NCAPG is transcriptionally regulated by CBX3 and activates the Wnt/β-catenin signaling pathway to promote proliferation and the cell cycle and inhibit apoptosis in colorectal cancer

BACKGROUND: Colorectal cancer (CRC) is highly heterogeneous at the genetic and molecular level and a major contributor to cancer-death worldwide. Non-structural maintenance of chromosomes (SMC) condensin I complex subunit G (NCAPG) is a subunit of condensin I and has been shown to be associated with the prognosis of cancers. This study investigated the functional role of NCAPG in CRC and its mechanism. METHODS: Messenger RNA (mRNA) and protein expressions of NCAPG and chromobox protein homolog 3 (CBX3) were determined by reverse transcription-quantitative polymerase chain reaction (RT-qPCR) and western blot. The proliferation, cycle, and apoptosis of HCT116 cells were analyzed by Cell Counting Kit-8 (CCK-8), flow cytometry, and terminal deoxynucleotidyl transferase dUTP nick-end labeling (TUNEL) assay. RT-qPCR and western blot were used to determine the transfection efficacy of short hairpin (sh)-NCAPG and sh-CBX3. Western blot was used to explore cycle-, apoptosis-, and Wnt/β-catenin signaling-related proteins, and the activity of NCAPG promoter was evaluated using a luciferase report assay. The expressions of cleaved caspase9 and cleaved caspase3 were assessed by colorimetric caspase activity assay. RESULTS: The results showed that NCAPG expression was elevated in CRC cells. After transfection with sh-NCAPG, NCAPG expression was reduced. It was also discovered that NCAPG knockdown suppressed proliferation and the cell cycle but induced apoptosis in HCT116 cells. The Human Transcription Factor Database (HumanTFDB; http://bioinfo.life.hust.edu.cn/HumanTFDB#!/) predicted the binding sites of CBX3 and NCAPG promoters.
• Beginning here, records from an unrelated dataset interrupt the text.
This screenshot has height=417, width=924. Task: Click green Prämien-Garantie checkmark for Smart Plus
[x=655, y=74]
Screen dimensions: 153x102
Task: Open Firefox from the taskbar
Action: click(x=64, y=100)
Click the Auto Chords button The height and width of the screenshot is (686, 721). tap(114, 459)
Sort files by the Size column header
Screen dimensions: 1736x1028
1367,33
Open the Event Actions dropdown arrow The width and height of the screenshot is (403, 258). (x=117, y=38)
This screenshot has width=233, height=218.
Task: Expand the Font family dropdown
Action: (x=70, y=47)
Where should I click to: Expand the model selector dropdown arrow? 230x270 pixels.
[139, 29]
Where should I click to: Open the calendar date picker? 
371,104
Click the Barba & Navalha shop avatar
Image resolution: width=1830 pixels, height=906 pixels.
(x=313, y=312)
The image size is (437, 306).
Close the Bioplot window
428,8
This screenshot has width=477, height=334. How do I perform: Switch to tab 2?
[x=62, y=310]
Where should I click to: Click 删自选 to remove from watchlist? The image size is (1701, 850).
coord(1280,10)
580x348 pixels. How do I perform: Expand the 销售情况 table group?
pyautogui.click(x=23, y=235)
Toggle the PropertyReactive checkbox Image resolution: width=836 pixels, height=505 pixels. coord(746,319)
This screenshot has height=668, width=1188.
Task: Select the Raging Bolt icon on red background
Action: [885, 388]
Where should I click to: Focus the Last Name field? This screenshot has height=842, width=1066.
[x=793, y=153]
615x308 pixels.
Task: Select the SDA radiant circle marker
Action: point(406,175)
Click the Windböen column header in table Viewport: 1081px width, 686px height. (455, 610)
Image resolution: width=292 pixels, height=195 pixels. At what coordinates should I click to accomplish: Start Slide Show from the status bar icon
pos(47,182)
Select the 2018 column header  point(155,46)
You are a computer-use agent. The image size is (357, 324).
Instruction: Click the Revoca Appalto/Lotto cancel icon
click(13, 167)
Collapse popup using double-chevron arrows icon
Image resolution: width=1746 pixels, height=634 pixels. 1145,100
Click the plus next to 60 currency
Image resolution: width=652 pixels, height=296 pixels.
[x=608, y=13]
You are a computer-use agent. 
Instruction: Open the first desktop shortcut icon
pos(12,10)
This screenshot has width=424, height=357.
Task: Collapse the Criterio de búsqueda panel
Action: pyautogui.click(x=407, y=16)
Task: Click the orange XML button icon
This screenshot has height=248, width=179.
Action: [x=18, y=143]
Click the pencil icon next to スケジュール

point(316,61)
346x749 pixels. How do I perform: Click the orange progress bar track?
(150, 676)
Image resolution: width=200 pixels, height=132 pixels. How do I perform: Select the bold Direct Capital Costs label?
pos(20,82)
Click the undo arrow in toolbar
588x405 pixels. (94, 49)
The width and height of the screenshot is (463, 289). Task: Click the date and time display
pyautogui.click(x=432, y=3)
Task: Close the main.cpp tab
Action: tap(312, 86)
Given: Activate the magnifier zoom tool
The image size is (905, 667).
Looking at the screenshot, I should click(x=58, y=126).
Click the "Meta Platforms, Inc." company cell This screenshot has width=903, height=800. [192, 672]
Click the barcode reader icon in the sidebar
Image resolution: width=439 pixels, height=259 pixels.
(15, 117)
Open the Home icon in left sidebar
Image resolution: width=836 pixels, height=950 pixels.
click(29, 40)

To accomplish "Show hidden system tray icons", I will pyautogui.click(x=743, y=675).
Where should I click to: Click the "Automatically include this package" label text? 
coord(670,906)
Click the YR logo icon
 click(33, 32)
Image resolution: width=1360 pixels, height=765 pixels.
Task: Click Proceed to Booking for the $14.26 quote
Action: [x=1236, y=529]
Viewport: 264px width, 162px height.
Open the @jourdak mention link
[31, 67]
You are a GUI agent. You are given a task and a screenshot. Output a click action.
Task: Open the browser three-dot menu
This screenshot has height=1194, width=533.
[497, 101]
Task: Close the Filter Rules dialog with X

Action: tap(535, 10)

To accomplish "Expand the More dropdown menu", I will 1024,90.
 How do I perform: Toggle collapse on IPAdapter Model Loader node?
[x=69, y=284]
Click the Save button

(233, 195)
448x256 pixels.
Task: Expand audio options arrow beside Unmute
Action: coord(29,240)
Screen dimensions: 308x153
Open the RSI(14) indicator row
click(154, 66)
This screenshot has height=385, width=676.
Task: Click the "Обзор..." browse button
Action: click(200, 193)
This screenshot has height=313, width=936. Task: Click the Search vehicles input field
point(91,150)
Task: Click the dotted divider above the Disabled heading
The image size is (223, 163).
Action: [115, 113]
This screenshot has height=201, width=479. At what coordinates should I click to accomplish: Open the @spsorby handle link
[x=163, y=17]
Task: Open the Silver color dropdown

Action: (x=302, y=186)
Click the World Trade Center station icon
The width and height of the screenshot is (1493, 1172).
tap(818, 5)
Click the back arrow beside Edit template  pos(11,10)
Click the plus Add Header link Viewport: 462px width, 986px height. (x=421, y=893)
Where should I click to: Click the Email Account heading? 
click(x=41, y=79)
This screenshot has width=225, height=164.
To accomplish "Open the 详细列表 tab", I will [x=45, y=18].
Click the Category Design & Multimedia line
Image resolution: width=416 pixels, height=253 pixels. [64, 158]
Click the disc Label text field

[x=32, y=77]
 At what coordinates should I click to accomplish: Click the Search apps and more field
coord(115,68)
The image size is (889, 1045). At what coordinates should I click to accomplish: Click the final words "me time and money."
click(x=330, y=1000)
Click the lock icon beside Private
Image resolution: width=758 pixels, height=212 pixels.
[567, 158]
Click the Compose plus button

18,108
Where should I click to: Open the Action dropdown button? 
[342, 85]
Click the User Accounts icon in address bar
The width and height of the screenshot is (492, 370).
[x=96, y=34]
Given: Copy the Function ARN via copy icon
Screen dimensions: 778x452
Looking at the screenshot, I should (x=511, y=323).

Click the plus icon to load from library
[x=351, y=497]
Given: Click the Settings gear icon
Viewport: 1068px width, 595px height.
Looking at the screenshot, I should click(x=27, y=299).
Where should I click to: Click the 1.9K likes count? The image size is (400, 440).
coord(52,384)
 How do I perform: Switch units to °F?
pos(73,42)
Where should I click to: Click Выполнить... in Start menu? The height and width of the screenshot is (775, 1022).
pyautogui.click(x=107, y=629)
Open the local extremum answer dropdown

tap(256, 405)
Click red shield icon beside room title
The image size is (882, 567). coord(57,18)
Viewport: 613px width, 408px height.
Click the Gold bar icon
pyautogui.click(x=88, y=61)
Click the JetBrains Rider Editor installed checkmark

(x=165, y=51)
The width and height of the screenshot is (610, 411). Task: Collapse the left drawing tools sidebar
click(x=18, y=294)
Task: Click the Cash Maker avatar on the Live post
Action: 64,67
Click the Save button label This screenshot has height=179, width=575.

Meanwhile, the Encyclopedia of RNA Interactomes (ENCORI) database (https://starbase.sysu.edu.cn/) revealed that CBX3 was positively correlated with NCAPG. Our results showed that NCAPG was transcriptionally regulated by CBX3. Additionally, Wnt/β-catenin signaling was discovered to be activated by CBX3 overexpression. Further experiments showed that NCAPG transcriptionally regulated by CBX3 activated Wnt/β-catenin signaling to regulate the proliferation, cell cycle, and apoptosis of HCT116 cells. CONCLUSIONS: Collectively, the results of our study indicated that NCAPG was transcriptionally regulated by CBX3 and activated the Wnt/β-catenin signaling pathway to facilitate the progression of CRC.